After an hour of fiddling with the post and attempting all sorts of inventive ways to cut through it, my neighbor drove by, saw the look on my face and decided to help. He brought over his wood saw and the job was done in one minute. The mailbox looked great, and I was grateful for the help.
Two years later my beautiful mailbox was on the wrong end of an oncoming car again — boom. No problem, I’ve replaced a mailbox before, so I drove to the hardware store and bought another mailbox and another post. When I got home I realized the post was about two feet too long. After a few expletives directed at myself for not remembering the lesson from the last mailbox, I had a decision to make: find a new neighbor with a wood saw since the last neighbor moved away, try to use the saws I had that I knew would not work, or drive to the store and invest $14.99 in the proper tool for the job.
I decided to go to the store and buy the proper tool for the job.
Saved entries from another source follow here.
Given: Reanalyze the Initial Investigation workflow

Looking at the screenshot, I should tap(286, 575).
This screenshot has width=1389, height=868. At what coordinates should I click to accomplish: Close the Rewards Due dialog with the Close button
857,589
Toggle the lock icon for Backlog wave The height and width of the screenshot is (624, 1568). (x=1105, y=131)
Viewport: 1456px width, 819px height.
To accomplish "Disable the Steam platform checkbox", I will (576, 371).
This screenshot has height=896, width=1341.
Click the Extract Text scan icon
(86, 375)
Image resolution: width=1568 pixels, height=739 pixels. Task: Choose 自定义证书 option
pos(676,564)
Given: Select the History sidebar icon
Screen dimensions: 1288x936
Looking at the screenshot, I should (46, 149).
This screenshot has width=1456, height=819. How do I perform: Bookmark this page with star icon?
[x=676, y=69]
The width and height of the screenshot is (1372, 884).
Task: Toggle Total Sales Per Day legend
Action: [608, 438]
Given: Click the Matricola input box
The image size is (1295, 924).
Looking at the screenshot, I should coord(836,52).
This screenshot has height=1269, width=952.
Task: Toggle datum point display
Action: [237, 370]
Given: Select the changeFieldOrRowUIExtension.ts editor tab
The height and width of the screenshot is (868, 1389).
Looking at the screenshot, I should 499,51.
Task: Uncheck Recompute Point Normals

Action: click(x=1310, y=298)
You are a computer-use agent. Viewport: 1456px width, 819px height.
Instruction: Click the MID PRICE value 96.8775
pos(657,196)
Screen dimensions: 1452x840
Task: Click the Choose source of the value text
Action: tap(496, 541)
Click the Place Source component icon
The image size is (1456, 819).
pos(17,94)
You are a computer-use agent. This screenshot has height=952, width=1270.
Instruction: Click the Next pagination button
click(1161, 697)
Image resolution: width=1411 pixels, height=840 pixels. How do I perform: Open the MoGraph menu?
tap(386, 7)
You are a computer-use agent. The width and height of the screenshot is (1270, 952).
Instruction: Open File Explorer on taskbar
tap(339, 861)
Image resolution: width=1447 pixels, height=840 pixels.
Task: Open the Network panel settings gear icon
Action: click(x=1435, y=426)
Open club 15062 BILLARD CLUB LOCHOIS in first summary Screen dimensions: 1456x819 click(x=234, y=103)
With the right tool in hand, I made quick work of installing the new mailbox and had time left over to sit on the porch and admire my handywork. (I build infrastructure for law firms, not mailboxes, so give me a break and let me enjoy my moment.)
As I sat on the porch I realized how my clients do the same thing with their infrastructure, their data, and many aspects of their firm — they think they’re saving time and money and they hack things up thinking they’re making things easier. They’ll say things like, “we’re not that big of a firm, so we don’t need to build something custom.” Others may say, “we like to export things to Excel so we can blah blah blah.” With all due understanding and patience, my friends, you’re possibly using the wrong tool for the job the same way I was fumbling with my mailbox like a clumsy animal trying to start a fire with two rocks.
What do I mean by that? Let me say it this way – when I had the right tool for the job, I was calm, I was thinking clearly, I spent less time, and the entire solution to my problem was uncomplicated and flowed effortlessly. This is the way we want to live in all aspects of our lives, and our work lives are not the exception.
If this is true for you, then start by identifying the trouble areas in your firm. Is it the billing? Is it how time is being captured? Is it in document storage or retrieval? Before you try and think of the solution, clearly define the problem. Secondly, how would you like your experience to be altered? Would you like certain information displayed in a certain way? Are you looking to have certain types of tasks be done in less time and with less effort? Are you convinced that a certain aspect could simply be done better? If any of these are true, go and talk to somebody who has made a profession out of fixing these things. Let them show you the solutions, the right tools, to accomplish those things.
Simplifying and finding the right tool for the job is true anywhere in your life. There is beauty in simplicity. There is value in having things work the way they should work. Sometimes you just need a simple tool. A simple tool, but the right tool for the job.
Trust me, just go out and get the saw, you’ll be happy you did.